WHAT TO PRODUCE: Extract the lines of the material between the line containing "Where should I click to: Click the main" and the line containing "pos(279,11)", inclusive, and reproduce them without any changes.

==== RECORD LIST

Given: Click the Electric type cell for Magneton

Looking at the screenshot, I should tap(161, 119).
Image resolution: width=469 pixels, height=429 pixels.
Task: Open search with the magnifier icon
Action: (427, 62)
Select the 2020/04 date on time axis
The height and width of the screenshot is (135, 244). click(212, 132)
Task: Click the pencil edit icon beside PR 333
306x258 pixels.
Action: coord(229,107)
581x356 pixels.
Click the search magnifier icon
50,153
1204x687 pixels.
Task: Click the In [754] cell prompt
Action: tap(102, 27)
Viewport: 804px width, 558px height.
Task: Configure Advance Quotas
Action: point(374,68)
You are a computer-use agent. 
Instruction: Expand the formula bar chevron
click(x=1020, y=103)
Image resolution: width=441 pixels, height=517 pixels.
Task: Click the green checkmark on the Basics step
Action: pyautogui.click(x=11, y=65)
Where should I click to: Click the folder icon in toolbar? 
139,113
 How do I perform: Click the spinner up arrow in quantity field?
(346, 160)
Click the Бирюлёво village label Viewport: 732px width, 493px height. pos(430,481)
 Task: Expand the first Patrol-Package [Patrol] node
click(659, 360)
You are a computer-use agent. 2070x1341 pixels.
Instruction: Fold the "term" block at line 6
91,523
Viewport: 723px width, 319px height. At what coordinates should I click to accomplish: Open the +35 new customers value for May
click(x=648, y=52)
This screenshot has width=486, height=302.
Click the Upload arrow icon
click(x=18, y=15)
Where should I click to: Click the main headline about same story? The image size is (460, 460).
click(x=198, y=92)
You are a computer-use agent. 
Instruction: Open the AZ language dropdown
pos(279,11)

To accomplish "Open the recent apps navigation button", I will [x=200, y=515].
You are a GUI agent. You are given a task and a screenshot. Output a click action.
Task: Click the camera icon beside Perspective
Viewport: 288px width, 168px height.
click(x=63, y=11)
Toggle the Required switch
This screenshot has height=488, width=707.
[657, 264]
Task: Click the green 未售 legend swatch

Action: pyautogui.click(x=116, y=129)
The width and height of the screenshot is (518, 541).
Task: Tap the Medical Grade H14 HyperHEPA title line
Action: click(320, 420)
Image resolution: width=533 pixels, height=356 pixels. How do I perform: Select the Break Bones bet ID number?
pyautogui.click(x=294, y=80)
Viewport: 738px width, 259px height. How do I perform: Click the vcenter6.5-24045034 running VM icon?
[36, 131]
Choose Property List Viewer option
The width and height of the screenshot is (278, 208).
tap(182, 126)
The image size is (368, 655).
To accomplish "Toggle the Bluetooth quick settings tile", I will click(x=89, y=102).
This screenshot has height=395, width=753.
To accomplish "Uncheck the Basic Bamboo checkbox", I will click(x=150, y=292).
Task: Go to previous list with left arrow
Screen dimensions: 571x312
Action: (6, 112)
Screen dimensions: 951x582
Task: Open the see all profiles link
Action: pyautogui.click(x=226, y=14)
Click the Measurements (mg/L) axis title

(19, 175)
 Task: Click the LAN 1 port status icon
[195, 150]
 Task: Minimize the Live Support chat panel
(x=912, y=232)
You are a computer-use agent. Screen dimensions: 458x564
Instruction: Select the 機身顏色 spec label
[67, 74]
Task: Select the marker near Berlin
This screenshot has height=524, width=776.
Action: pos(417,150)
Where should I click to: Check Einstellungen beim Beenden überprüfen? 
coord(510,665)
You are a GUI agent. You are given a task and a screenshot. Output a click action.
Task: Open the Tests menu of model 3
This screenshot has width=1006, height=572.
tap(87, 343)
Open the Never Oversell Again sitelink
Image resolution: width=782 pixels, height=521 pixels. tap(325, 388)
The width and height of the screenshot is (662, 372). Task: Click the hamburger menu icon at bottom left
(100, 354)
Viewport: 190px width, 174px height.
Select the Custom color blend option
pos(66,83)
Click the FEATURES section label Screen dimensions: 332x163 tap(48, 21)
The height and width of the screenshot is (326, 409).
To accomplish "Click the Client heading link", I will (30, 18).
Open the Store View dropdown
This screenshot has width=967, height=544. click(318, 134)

========

RESULT OF THIS EXERCISE:
Where should I click to: Click the main headline about same story? The image size is (460, 460).
click(x=198, y=92)
You are a computer-use agent. 
Instruction: Open the AZ language dropdown
pos(279,11)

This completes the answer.